_PROBLEM DESCRIPTION_
Arrange every line of the rows below into a Markdown table with two columns, No. and Line, numbering them in order and omitting blank lines.

Begin

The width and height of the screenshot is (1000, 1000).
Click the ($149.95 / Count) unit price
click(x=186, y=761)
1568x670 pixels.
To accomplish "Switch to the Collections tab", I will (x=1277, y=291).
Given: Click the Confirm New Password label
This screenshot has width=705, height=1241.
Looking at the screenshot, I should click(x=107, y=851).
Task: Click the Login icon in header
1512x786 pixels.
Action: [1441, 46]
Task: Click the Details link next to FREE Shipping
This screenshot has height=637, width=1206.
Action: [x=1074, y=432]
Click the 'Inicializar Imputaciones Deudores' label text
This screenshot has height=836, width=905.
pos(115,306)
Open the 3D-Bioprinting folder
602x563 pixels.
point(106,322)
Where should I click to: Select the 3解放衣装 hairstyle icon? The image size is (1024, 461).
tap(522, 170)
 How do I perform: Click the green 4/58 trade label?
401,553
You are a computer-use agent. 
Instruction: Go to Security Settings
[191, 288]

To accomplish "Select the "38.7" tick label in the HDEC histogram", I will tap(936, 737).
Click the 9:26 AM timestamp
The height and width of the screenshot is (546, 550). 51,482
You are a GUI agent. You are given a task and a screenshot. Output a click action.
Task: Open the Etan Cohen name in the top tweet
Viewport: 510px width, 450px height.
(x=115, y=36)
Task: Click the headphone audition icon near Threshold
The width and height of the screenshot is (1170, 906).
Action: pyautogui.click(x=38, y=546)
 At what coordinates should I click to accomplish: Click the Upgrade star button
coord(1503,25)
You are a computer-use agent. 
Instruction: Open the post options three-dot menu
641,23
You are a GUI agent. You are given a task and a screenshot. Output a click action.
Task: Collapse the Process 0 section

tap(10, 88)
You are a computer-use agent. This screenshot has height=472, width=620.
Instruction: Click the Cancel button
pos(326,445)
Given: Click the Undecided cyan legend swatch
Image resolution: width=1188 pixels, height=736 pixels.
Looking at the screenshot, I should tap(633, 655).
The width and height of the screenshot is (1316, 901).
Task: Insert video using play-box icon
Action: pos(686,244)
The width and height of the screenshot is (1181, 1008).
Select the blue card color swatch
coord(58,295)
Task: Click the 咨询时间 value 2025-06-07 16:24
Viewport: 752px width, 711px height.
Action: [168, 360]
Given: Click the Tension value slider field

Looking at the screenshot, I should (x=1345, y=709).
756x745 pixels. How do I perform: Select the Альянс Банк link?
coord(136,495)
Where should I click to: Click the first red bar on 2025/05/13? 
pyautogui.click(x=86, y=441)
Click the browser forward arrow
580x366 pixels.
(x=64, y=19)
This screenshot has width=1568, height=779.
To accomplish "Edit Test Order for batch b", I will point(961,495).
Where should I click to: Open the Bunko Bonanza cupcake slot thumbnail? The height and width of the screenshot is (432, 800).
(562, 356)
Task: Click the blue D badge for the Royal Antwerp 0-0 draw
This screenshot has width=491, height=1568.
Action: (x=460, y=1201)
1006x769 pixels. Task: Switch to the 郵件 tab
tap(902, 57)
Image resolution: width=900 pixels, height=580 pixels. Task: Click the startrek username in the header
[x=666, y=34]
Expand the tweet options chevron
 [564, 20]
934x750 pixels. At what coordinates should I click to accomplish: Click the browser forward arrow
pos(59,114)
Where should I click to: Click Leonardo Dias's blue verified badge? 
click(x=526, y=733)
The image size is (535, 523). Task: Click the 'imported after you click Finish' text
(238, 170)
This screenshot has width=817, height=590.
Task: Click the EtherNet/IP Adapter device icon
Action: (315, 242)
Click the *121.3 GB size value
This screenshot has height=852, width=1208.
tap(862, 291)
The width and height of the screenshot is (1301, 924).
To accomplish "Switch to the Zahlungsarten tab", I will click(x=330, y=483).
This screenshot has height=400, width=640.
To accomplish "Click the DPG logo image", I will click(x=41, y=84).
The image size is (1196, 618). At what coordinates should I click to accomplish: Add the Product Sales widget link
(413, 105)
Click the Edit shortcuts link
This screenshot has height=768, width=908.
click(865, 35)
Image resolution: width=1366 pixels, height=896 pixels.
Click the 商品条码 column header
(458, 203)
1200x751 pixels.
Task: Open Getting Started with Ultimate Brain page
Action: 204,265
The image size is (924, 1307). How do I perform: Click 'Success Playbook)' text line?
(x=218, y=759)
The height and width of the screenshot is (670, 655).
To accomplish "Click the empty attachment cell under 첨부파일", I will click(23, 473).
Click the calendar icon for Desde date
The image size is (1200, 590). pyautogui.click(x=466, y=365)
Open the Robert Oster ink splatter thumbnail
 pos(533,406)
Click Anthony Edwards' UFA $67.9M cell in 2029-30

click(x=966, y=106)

End

_ANSWER TO THIS EXERCISE_
| No. | Line |
|---|---|
| 1 | The width and height of the screenshot is (1000, 1000). |
| 2 | Click the ($149.95 / Count) unit price |
| 3 | click(x=186, y=761) |
| 4 | 1568x670 pixels. |
| 5 | To accomplish "Switch to the Collections tab", I will (x=1277, y=291). |
| 6 | Given: Click the Confirm New Password label |
| 7 | This screenshot has width=705, height=1241. |
| 8 | Looking at the screenshot, I should click(x=107, y=851). |
| 9 | Task: Click the Login icon in header |
| 10 | 1512x786 pixels. |
| 11 | Action: [1441, 46] |
| 12 | Task: Click the Details link next to FREE Shipping |
| 13 | This screenshot has height=637, width=1206. |
| 14 | Action: [x=1074, y=432] |
| 15 | Click the 'Inicializar Imputaciones Deudores' label text |
| 16 | This screenshot has height=836, width=905. |
| 17 | pos(115,306) |
| 18 | Open the 3D-Bioprinting folder |
| 19 | 602x563 pixels. |
| 20 | point(106,322) |
| 21 | Where should I click to: Select the 3解放衣装 hairstyle icon? The image size is (1024, 461). |
| 22 | tap(522, 170) |
| 23 |  How do I perform: Click the green 4/58 trade label? |
| 24 | 401,553 |
| 25 | You are a computer-use agent.  |
| 26 | Instruction: Go to Security Settings |
| 27 | [191, 288] |
| 28 | To accomplish "Select the "38.7" tick label in the HDEC histogram", I will tap(936, 737). |
| 29 | Click the 9:26 AM timestamp |
| 30 | The height and width of the screenshot is (546, 550). 51,482 |
| 31 | You are a GUI agent. You are given a task and a screenshot. Output a click action. |
| 32 | Task: Open the Etan Cohen name in the top tweet |
| 33 | Viewport: 510px width, 450px height. |
| 34 | (x=115, y=36) |
| 35 | Task: Click the headphone audition icon near Threshold |
| 36 | The width and height of the screenshot is (1170, 906). |
| 37 | Action: pyautogui.click(x=38, y=546) |
| 38 |  At what coordinates should I click to accomplish: Click the Upgrade star button |
| 39 | coord(1503,25) |
| 40 | You are a computer-use agent.  |
| 41 | Instruction: Open the post options three-dot menu |
| 42 | 641,23 |
| 43 | You are a GUI agent. You are given a task and a screenshot. Output a click action. |
| 44 | Task: Collapse the Process 0 section |
| 45 | tap(10, 88) |
| 46 | You are a computer-use agent. This screenshot has height=472, width=620. |
| 47 | Instruction: Click the Cancel button |
| 48 | pos(326,445) |
| 49 | Given: Click the Undecided cyan legend swatch |
| 50 | Image resolution: width=1188 pixels, height=736 pixels. |
| 51 | Looking at the screenshot, I should tap(633, 655). |
| 52 | The width and height of the screenshot is (1316, 901). |
| 53 | Task: Insert video using play-box icon |
| 54 | Action: pos(686,244) |
| 55 | The width and height of the screenshot is (1181, 1008). |
| 56 | Select the blue card color swatch |
| 57 | coord(58,295) |
| 58 | Task: Click the 咨询时间 value 2025-06-07 16:24 |
| 59 | Viewport: 752px width, 711px height. |
| 60 | Action: [168, 360] |
| 61 | Given: Click the Tension value slider field |
| 62 | Looking at the screenshot, I should (x=1345, y=709). |
| 63 | 756x745 pixels. How do I perform: Select the Альянс Банк link? |
| 64 | coord(136,495) |
| 65 | Where should I click to: Click the first red bar on 2025/05/13?  |
| 66 | pyautogui.click(x=86, y=441) |
| 67 | Click the browser forward arrow |
| 68 | 580x366 pixels. |
| 69 | (x=64, y=19) |
| 70 | This screenshot has width=1568, height=779. |
| 71 | To accomplish "Edit Test Order for batch b", I will point(961,495). |
| 72 | Where should I click to: Open the Bunko Bonanza cupcake slot thumbnail? The height and width of the screenshot is (432, 800). |
| 73 | (562, 356) |
| 74 | Task: Click the blue D badge for the Royal Antwerp 0-0 draw |
| 75 | This screenshot has width=491, height=1568. |
| 76 | Action: (x=460, y=1201) |
| 77 | 1006x769 pixels. Task: Switch to the 郵件 tab |
| 78 | tap(902, 57) |
| 79 | Image resolution: width=900 pixels, height=580 pixels. Task: Click the startrek username in the header |
| 80 | [x=666, y=34] |
| 81 | Expand the tweet options chevron |
| 82 |  [564, 20] |
| 83 | 934x750 pixels. At what coordinates should I click to accomplish: Click the browser forward arrow |
| 84 | pos(59,114) |
| 85 | Where should I click to: Click Leonardo Dias's blue verified badge?  |
| 86 | click(x=526, y=733) |
| 87 | The image size is (535, 523). Task: Click the 'imported after you click Finish' text |
| 88 | (238, 170) |
| 89 | This screenshot has width=817, height=590. |
| 90 | Task: Click the EtherNet/IP Adapter device icon |
| 91 | Action: (315, 242) |
| 92 | Click the *121.3 GB size value |
| 93 | This screenshot has height=852, width=1208. |
| 94 | tap(862, 291) |
| 95 | The width and height of the screenshot is (1301, 924). |
| 96 | To accomplish "Switch to the Zahlungsarten tab", I will click(x=330, y=483). |
| 97 | This screenshot has height=400, width=640. |
| 98 | To accomplish "Click the DPG logo image", I will click(x=41, y=84). |
| 99 | The image size is (1196, 618). At what coordinates should I click to accomplish: Add the Product Sales widget link |
| 100 | (413, 105) |
| 101 | Click the Edit shortcuts link |
| 102 | This screenshot has height=768, width=908. |
| 103 | click(865, 35) |
| 104 | Image resolution: width=1366 pixels, height=896 pixels. |
| 105 | Click the 商品条码 column header |
| 106 | (458, 203) |
| 107 | 1200x751 pixels. |
| 108 | Task: Open Getting Started with Ultimate Brain page |
| 109 | Action: 204,265 |
| 110 | The image size is (924, 1307). How do I perform: Click 'Success Playbook)' text line? |
| 111 | (x=218, y=759) |
| 112 | The height and width of the screenshot is (670, 655). |
| 113 | To accomplish "Click the empty attachment cell under 첨부파일", I will click(23, 473). |
| 114 | Click the calendar icon for Desde date |
| 115 | The image size is (1200, 590). pyautogui.click(x=466, y=365) |
| 116 | Open the Robert Oster ink splatter thumbnail |
| 117 |  pos(533,406) |
| 118 | Click Anthony Edwards' UFA $67.9M cell in 2029-30 |
| 119 | click(x=966, y=106) |